Mariella Santucci punta senza mezzi termini a confermarsi in maglia azzurra e ha nel mirino i prossimi europei. «In Nazionale maggiore ho debuttato contro la Francia, giocando bene. Così come mi sono sentita a mio agio nella prima partita ufficiale contro il Lussemburgo. E il 3 contro 3 è stata un’altra bella avventura: anche in questo caso punto a proseguire il percorso in azzurro».
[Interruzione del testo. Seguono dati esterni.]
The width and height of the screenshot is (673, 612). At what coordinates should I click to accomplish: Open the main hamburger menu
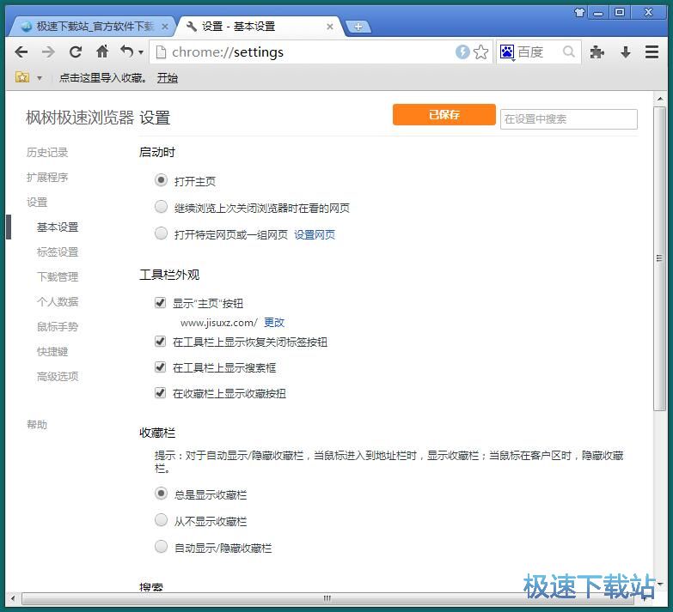652,52
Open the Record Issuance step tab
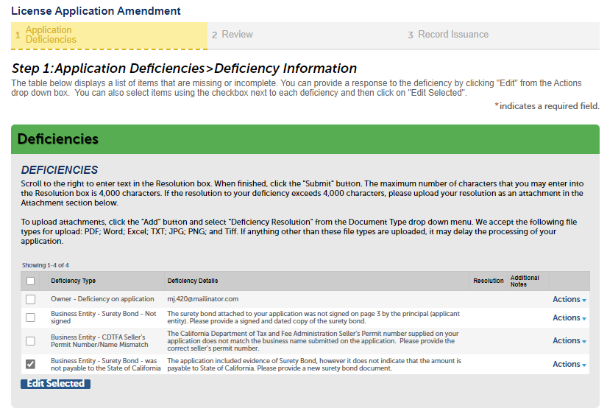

La cosa fondamentale è intercettare la felicità. «Essere in armonia col mondo e con gli altri, facendo scelte che non danneggino le persone». La scaramanzia, sostiene, non fa parte del suo bagaglio culturale, ma non è esattamente così. «Diciamo che ho i miei riti: ad esempio se una volta giochiamo bene e vinciamo la volta successiva uso lo stesso elastico per i capelli. Abbiamo perso due partite di fila ed avevo lo stesso smalto sulle unghie, me lo sono tolto e abbiamo cominciato a vincere». Attualmente Mariella, mentre si impegna per migliorare «i black out difensivi, il palleggio arresto e tiro, e le percentuali in attacco», sta facendo un master con una celebre università inglese. Se non avesse fatto la cestista, probabilmente sarebbe impegnata nell’ambito della green economy. Ma il basket c’è sempre stato, a costo di dire bugie. «Una volta, con la febbre alta, dissi a mia madre che sarei andata a riposare, invece mi recai a giocare una partita». La Spagna è il paese da visitare assolutamente. «Se mi chiedono la giocatrice più forte che ho incontrato, non ho dubbi: Sandrine Gruda. Guardandola in azione rimani a bocca aperta».